The availability of high-quality, AI-generated audio raises security challenges such as misinformation campaigns and voice-cloning fraud. A key defense against the misuse of AI-generated audio is by watermarking it, so that it can be easily distinguished from genuine audio. As those seeking to misuse AI-generated audio may thus seek to remove audio watermarks, studying effective watermark removal techniques is critical to being able to objectively evaluate the robustness of audio watermarks against removal. Previous watermark removal schemes either assume impractical knowledge of the watermarks they are designed to remove or are computationally expensive, potentially generating a false sense of confidence in current watermark schemes. We introduce HarmonicAttack, an efficient audio watermark removal method that only requires the basic ability to generate the watermarks from the targeted scheme and nothing else. With this, we are able to train a general watermark removal model that is able to remove the watermarks generated by the targeted scheme from any watermarked audio sample.

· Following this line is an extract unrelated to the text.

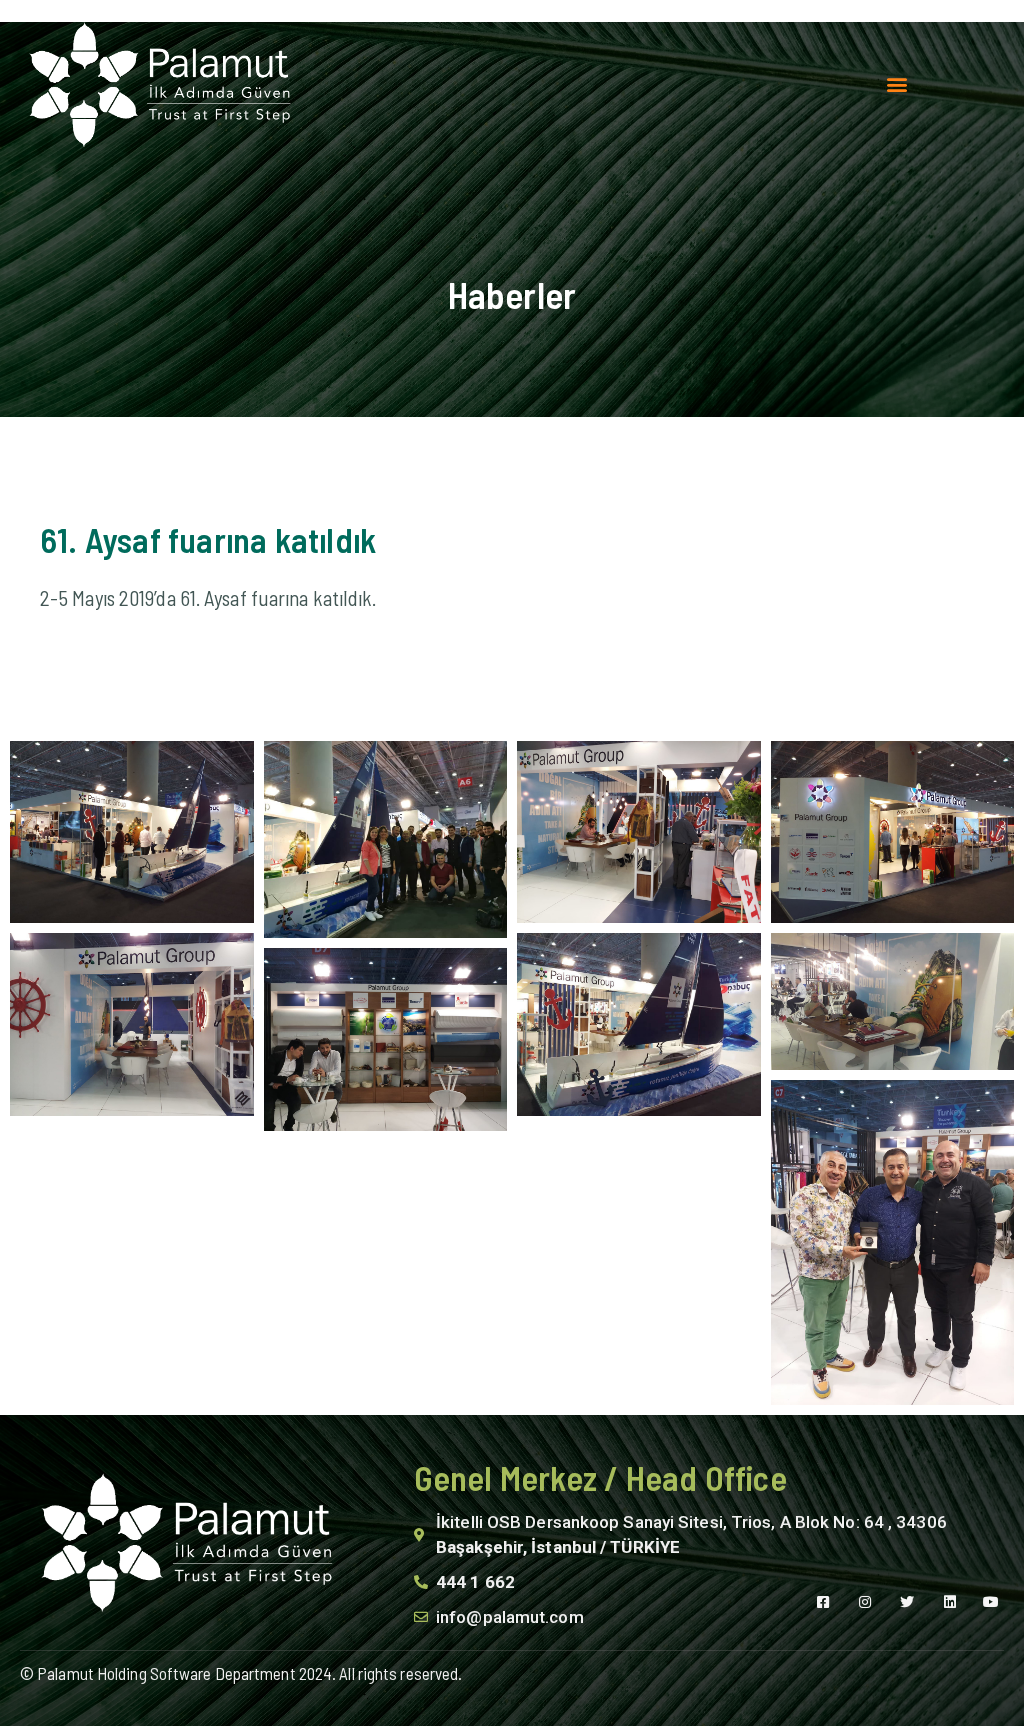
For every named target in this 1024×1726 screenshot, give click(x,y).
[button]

HarmonicAttack employs a dual-path convolutional autoencoder that operates in both temporal and frequency domains, along with GAN-style training, to separate the watermark from the original audio. When evaluated against state-of-the-art watermark schemes AudioSeal, WavMark, and Silentcipher, HarmonicAttack demonstrates greater watermark removal ability than previous watermark removal methods with near real-time performance. Moreover, while HarmonicAttack requires training, we find that it is able to transfer to out-of-distribution samples with minimal degradation in performance.

Paper Structure

This paper contains 26 sections, 10 equations, 8 figures, 6 tables, 2 algorithms.

Figures (8)

  • Figure 1: HarmonicAttack's overview. The approach adopts a dual-path autoencoder architecture for the watermark-removal generator, and a discriminator for GAN-style adversarial training. The watermark-removal generator processes watermarked audio to produce unwatermarked outputs, while the discriminator learns to distinguish these from the corresponding clean references. The two models are co-trained iteratively, with the discriminator's feedback guiding the generator towards improved watermark removal and perceptual fidelity.

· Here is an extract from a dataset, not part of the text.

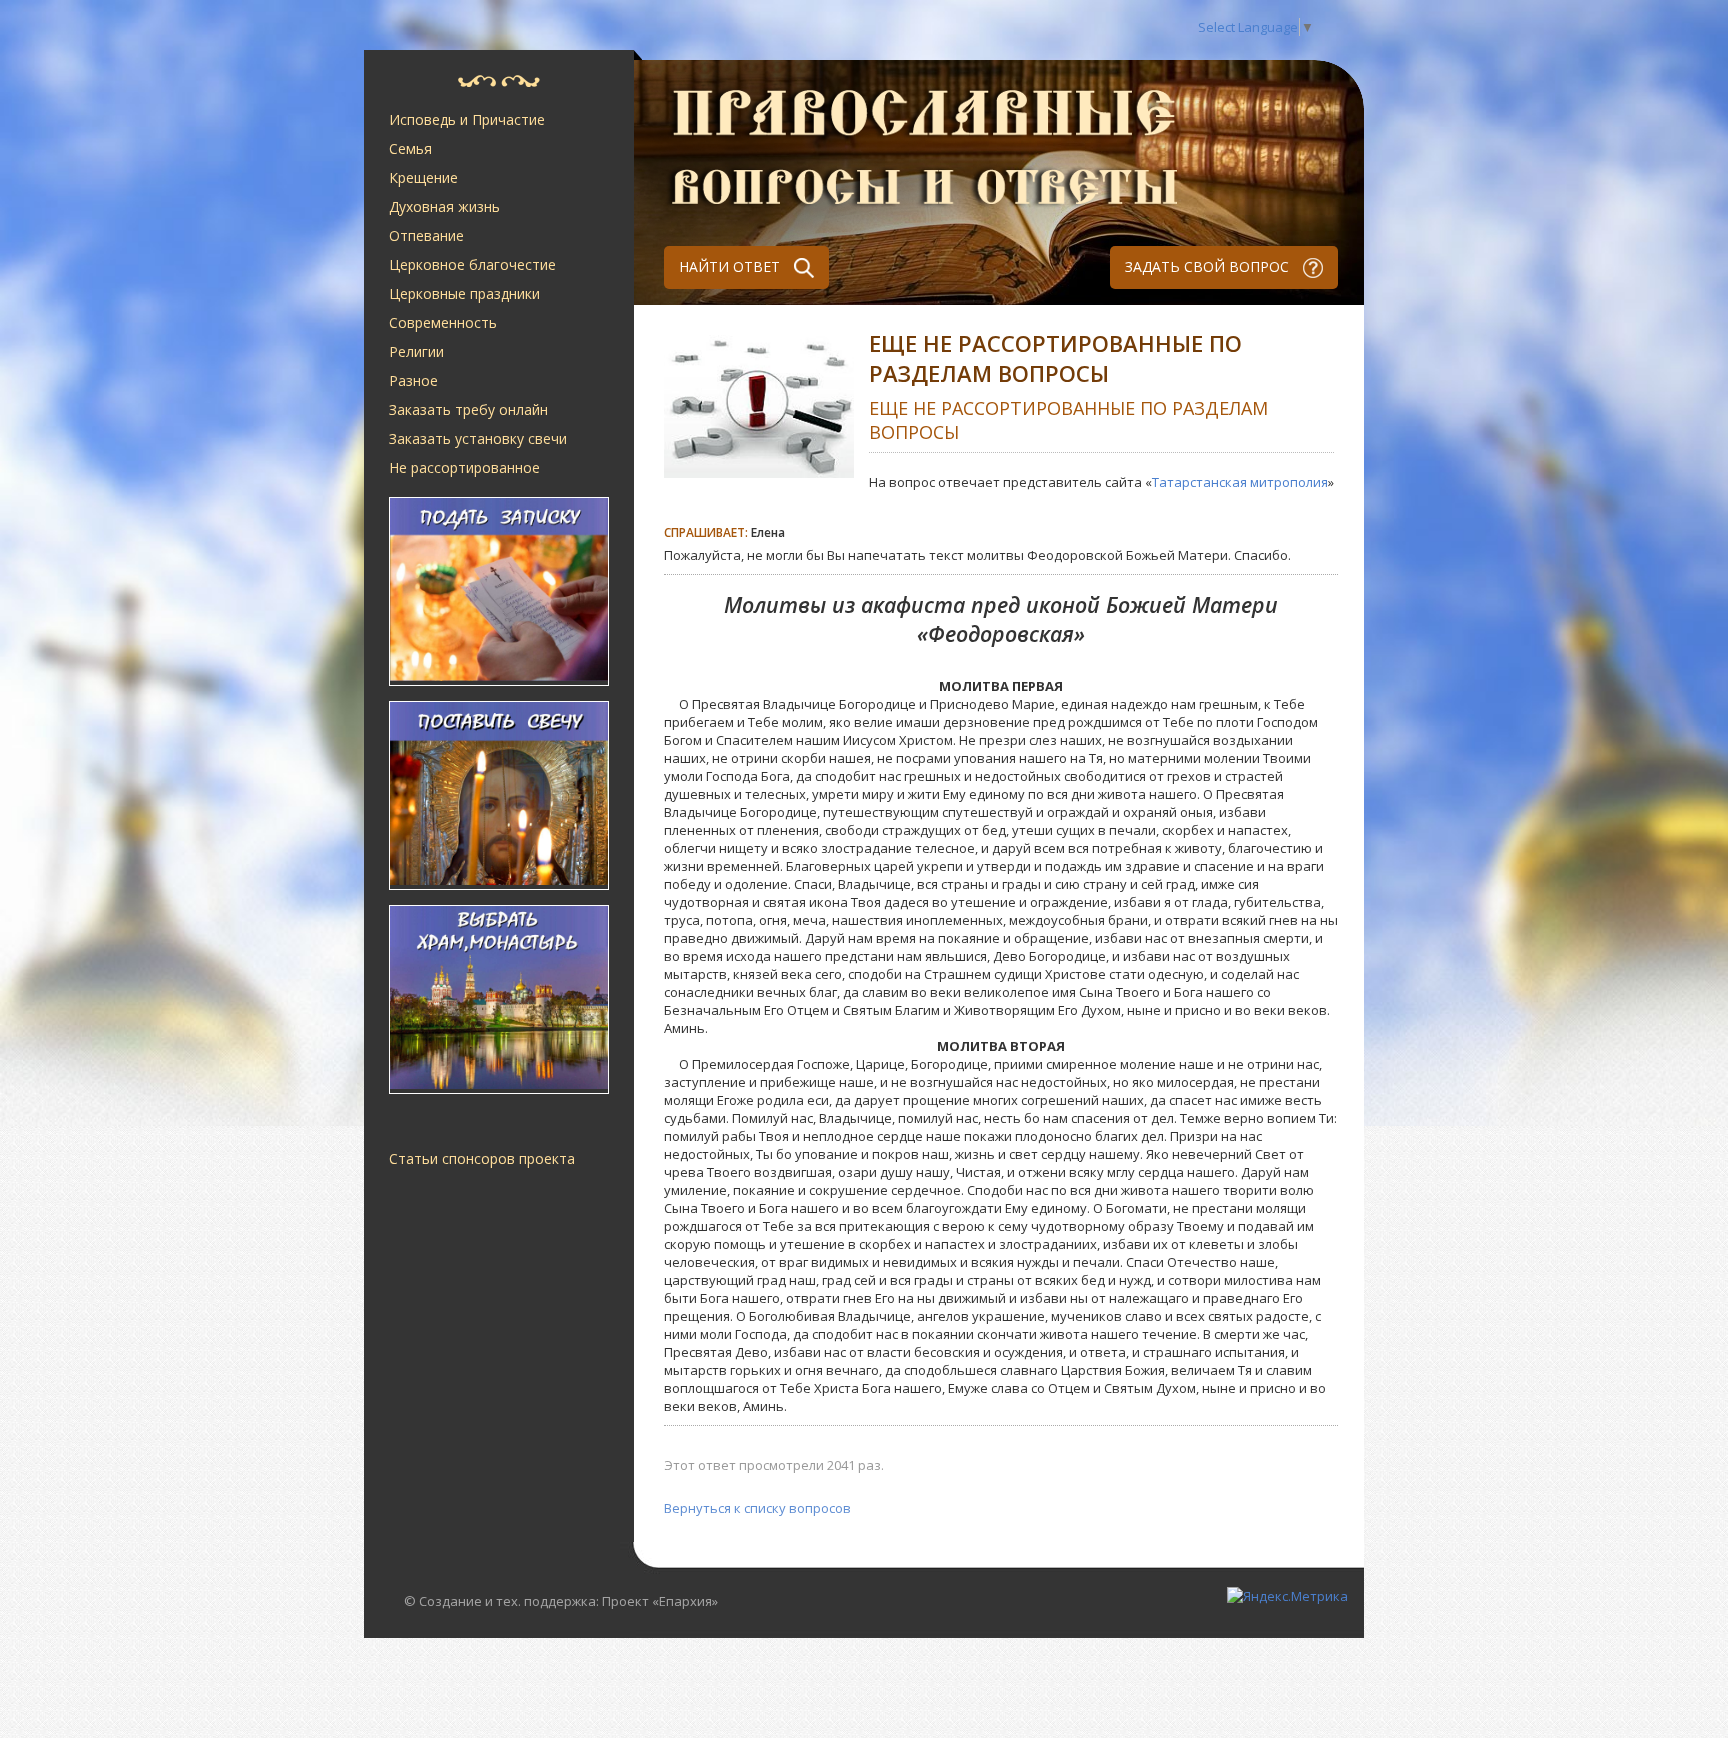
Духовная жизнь (444, 206)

  • Figure 2: HarmonicAttack's watermark-removal generator architecture.
  • Figure 3: HarmonicAttack's adversarial discriminator architecture.

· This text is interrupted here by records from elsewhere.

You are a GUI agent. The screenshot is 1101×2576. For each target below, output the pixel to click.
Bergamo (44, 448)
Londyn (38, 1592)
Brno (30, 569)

  • Figure 4: Comparison of spectrograms for watermarked audio, HarmonicAttack removal, and AudioSquareAttack removal on FMA AudioSeal sample. HarmonicAttack is evaluated by transferring from the model trained on AudioSeal LibriSpeech samples.
  • Figure 5: Comparison of spectrograms for watermarked audio, HarmonicAttack removal, and AudioSquareAttack removal on FMA WavMark sample. HarmonicAttack is evaluated by transferring from the model trained on AudioSeal LibriSpeech samples.